Single by Six60

from the album Six60
- Released: 26 July 2019
- Genre: Pop
- Length: 2:51
- Label: Epic, Massive
- Songwriters: Evan Bogart; Malay; Marlon Gerbes; Matiu Walters; Printz Board;
- Producer: Malay

Six60 singles chronology
| "Up There" (2017) | "The Greatest" (2019) | "Catching Feelings" (2019) |

Music video
- "The Greatest" (lyric video) on YouTube

= The Greatest (Six60 song) =

2019 single by Six60

"The Greatest" is a song by New Zealand band Six60, released as the lead single from their third album Six60 in July 2019. The song was a commercial success, becoming triple Platinum certified in New Zealand. In 2023, a new Māori language version of the song, "Te Taumata", was used as the theme song for the 2023 Te Matatini kapa haka festival.

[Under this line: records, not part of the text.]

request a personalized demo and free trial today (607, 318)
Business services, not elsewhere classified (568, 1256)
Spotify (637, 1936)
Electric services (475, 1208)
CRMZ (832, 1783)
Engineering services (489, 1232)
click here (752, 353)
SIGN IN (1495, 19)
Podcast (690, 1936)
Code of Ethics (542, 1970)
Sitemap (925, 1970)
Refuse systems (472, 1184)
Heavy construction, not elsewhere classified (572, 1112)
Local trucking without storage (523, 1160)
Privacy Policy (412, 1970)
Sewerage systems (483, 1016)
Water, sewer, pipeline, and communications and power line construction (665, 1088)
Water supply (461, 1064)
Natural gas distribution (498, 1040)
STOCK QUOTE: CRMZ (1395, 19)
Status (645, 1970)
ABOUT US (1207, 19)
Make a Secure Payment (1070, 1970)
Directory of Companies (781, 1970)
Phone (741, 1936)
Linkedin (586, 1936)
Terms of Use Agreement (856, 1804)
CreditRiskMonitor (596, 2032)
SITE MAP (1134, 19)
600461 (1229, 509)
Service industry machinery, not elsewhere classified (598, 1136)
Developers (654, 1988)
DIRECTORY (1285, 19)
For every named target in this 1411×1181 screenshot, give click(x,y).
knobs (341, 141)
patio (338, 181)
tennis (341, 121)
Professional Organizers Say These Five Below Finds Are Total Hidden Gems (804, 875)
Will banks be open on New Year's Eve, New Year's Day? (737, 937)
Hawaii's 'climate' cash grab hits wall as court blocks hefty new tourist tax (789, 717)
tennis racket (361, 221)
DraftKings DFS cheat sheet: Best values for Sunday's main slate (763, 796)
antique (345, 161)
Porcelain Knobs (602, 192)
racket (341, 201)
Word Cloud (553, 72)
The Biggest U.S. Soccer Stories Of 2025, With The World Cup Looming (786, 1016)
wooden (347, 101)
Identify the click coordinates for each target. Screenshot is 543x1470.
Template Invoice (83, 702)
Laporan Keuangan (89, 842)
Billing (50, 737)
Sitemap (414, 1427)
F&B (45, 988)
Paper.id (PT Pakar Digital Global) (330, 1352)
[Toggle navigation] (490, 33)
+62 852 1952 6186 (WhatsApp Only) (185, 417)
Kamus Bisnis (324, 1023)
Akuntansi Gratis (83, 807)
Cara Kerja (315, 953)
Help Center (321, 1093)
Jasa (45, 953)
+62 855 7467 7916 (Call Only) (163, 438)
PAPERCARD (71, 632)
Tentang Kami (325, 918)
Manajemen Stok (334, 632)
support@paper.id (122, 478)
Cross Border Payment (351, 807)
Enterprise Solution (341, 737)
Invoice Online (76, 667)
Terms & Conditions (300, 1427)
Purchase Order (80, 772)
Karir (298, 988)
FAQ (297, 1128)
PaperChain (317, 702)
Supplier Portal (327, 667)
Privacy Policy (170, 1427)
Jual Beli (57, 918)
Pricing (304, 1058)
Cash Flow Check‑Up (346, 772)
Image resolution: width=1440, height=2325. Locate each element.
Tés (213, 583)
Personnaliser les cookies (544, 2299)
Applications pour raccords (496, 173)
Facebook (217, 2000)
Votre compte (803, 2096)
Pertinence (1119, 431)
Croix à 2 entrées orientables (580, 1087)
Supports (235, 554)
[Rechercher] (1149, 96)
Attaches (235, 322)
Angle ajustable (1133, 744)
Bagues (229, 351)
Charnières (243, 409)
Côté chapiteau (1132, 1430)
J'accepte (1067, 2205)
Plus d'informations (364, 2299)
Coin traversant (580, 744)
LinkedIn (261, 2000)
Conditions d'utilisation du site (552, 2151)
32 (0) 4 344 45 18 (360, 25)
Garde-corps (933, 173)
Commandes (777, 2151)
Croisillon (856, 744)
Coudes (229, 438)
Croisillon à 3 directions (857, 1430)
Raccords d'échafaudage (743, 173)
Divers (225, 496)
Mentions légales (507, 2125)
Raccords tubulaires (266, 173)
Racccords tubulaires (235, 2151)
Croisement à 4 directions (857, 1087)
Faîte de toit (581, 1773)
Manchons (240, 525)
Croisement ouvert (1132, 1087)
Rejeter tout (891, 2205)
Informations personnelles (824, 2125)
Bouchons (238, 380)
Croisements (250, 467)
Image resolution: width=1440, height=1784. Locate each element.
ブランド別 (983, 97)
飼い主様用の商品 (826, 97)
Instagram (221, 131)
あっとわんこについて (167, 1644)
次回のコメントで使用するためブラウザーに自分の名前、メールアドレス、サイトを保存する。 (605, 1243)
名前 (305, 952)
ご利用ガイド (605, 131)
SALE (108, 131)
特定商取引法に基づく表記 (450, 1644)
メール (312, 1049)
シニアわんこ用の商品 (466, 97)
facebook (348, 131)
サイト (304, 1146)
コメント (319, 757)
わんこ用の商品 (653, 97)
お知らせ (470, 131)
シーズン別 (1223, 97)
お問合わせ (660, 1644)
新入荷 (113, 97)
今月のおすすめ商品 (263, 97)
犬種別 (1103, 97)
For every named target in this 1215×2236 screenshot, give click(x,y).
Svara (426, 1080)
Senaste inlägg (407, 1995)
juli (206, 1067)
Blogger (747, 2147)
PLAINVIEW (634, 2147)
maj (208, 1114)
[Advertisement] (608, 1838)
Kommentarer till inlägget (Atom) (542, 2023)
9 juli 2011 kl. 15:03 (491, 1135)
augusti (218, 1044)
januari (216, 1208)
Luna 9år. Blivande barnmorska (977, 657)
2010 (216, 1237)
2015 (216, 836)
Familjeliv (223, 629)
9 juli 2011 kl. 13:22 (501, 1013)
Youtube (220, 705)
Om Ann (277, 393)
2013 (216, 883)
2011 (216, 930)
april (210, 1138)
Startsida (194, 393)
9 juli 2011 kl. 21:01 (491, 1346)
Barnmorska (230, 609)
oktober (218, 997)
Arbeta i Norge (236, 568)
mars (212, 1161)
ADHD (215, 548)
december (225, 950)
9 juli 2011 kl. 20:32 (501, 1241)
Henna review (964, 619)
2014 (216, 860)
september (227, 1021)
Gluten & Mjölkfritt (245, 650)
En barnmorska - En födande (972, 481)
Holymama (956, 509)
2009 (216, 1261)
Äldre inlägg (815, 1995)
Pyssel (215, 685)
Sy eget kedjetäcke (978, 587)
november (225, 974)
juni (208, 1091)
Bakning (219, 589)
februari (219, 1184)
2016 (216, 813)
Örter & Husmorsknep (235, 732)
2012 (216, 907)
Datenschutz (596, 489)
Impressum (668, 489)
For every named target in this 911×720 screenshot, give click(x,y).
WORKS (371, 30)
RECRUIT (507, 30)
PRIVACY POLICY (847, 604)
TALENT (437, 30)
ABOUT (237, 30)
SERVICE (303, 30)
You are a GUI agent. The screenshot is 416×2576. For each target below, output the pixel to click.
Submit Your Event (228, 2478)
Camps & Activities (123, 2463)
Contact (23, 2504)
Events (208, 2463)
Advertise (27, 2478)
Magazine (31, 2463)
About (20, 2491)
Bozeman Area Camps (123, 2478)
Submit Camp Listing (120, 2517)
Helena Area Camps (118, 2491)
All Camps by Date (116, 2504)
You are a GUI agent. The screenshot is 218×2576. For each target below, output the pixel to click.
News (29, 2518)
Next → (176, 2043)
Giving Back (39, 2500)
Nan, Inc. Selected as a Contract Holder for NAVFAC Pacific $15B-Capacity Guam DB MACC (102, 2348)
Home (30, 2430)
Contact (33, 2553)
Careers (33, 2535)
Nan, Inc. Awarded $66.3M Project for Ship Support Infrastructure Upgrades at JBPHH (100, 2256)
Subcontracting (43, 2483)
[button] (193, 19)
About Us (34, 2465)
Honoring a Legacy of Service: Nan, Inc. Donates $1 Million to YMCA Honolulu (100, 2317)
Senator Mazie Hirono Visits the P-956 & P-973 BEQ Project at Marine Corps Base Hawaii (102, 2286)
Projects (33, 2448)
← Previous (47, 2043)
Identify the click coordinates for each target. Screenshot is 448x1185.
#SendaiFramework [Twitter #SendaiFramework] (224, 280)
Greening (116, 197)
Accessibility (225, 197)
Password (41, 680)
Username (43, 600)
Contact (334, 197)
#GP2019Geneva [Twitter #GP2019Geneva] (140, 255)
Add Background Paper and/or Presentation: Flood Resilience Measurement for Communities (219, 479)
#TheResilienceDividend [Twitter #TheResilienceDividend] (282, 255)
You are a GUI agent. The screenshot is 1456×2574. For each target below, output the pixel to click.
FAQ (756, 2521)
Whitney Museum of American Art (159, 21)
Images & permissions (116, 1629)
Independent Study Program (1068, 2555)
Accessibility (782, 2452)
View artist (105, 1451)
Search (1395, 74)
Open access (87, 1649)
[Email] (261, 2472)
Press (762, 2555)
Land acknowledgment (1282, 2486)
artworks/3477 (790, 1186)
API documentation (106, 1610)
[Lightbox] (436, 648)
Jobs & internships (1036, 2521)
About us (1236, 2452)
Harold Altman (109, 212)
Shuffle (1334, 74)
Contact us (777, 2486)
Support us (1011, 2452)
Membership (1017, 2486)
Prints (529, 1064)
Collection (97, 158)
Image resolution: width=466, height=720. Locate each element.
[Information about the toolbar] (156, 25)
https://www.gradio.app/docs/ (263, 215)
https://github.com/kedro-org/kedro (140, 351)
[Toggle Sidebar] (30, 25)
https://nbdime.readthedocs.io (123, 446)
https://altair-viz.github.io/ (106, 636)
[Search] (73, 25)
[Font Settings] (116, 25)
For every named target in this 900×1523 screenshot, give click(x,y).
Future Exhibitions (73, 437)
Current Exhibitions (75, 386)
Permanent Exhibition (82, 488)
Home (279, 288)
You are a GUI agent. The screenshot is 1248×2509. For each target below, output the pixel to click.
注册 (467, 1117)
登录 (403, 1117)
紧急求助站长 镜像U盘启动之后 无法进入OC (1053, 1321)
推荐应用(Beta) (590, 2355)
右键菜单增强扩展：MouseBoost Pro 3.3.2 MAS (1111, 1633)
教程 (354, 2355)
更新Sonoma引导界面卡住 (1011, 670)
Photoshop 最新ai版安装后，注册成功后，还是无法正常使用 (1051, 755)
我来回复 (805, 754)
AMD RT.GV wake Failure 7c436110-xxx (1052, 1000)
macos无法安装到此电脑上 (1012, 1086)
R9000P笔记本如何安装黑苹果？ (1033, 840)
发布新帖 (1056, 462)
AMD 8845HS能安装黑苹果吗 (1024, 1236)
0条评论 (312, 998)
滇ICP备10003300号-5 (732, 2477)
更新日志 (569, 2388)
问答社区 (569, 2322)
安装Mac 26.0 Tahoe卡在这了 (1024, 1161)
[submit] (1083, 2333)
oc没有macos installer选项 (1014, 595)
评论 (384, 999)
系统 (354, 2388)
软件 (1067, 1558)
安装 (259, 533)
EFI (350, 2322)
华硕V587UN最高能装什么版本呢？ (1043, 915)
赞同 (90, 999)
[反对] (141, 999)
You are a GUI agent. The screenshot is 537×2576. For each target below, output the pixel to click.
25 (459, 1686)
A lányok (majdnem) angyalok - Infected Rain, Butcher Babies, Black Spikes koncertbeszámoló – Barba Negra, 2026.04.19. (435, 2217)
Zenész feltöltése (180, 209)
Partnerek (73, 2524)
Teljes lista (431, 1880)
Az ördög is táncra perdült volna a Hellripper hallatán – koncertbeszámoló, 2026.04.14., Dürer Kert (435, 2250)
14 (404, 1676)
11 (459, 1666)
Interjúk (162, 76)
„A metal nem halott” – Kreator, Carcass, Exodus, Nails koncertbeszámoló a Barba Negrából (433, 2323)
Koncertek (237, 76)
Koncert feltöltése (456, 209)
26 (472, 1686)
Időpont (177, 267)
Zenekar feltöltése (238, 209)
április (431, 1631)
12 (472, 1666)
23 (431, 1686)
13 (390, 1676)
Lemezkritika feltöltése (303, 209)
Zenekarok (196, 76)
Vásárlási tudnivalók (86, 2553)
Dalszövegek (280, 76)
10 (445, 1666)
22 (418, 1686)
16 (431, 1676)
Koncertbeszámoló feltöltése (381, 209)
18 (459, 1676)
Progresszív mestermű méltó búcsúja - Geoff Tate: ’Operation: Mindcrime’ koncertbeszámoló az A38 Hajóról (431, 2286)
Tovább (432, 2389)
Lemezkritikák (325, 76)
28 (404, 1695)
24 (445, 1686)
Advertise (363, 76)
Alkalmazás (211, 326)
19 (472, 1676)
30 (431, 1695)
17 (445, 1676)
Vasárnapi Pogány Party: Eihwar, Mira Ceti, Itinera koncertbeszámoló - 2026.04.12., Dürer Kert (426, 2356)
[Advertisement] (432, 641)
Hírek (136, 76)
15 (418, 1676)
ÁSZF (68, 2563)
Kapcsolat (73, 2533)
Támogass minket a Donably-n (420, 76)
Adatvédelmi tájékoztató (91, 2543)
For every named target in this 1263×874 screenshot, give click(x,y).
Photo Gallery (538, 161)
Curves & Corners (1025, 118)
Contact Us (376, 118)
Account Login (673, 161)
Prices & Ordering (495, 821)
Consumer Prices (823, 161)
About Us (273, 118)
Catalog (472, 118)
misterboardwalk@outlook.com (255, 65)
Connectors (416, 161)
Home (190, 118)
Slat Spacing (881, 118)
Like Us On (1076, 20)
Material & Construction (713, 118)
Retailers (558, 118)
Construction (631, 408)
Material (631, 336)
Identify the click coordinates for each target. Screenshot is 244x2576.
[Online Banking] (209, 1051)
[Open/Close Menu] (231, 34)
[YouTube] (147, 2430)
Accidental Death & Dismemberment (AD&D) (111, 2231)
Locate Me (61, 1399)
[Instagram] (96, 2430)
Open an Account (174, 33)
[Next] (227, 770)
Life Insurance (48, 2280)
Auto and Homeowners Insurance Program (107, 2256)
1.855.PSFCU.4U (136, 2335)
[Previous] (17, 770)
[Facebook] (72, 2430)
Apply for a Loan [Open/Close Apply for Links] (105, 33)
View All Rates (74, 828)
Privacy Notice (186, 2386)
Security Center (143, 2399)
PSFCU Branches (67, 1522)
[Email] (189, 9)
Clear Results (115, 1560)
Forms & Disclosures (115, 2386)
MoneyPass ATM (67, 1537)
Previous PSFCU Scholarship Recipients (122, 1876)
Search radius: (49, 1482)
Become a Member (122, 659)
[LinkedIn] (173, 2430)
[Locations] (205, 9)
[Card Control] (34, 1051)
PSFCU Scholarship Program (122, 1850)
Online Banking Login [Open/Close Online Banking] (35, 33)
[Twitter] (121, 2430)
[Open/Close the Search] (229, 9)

==Background and composition==

The song was written and produced by the band in collaboration with American music producer Malay, and was one of the first songs the group wrote together with Malay. The song was inspired by a 1964 photo of British band the Beatles meeting boxer Muhammad Ali. The band wanted to create a song expressing how they wanted to continue to strive to be better musicians and people. The song was not one of the first tracks recorded during the album's recording sessions, but after its creation became the song that expressed the energy of what they wanted to achieve for their 2019 album.

The single artwork is an homage to the photo of the Beatles and Ali.

== Release and promotion ==

The song was released on 26 July 2019, as the leading single from their third studio album Six60. The band released a trailer for their documentary Six60: Till the Lights Go Out at the time of the release of "The Greatest".

In 2023, "The Greatest" was re-recorded in Māori as "Te Taumata". The track was translated with the help of Max Matenga, and served as the theme song of the 2023 Te Matatini kapa haka festival. The song will be released as the 50th song released from He Tau Makuru, an album project celebrating the 50th anniversary of Te Matatini.

==Critical reception==

The song was nominated for the Aotearoa Music Award for Single of the Year at the 2019 New Zealand Music Awards, losing to "Soaked" by Benee

==Credits and personnel==
Credits adapted from Tidal.

- Printz Board – songwriting
- Evan Bogart – songwriting
- Matt Chamberlain – drums
- Ji Fraser – guitar
- Malay – engineer, guitar, production, songwriting
- Marlon Gerbes – guitar, keyboards, songwriting
- Raul Lopez – assistant recording engineer
- Chris Mac – bass guitar
- Emerson Mancini – mastering engineer
- Manny Marroquin – mixer
- Eli Paewai – drums
- Six60 – performer
- Matiu Walters – songwriting, vocals

==Charts==

| Chart (2019) | Peak position |
|---|---|
| New Zealand (Recorded Music NZ) | 3 |

=== Year-end charts ===

| Chart (2019) | Position |
|---|---|
| New Zealand (Recorded Music NZ) | 30 |
| Chart (2020) | Position |
| New Zealand (Recorded Music NZ) | 24 |
| Chart (2021) | Position |
| New Zealand (Recorded Music NZ) | 50 |

== Certifications ==

Certifications for "The Greatest"
| Region | Certification | Certified units/sales |
| New Zealand (RMNZ) | 7× Platinum | 210,000^{‡} |
^{‡} Sales+streaming figures based on certification alone.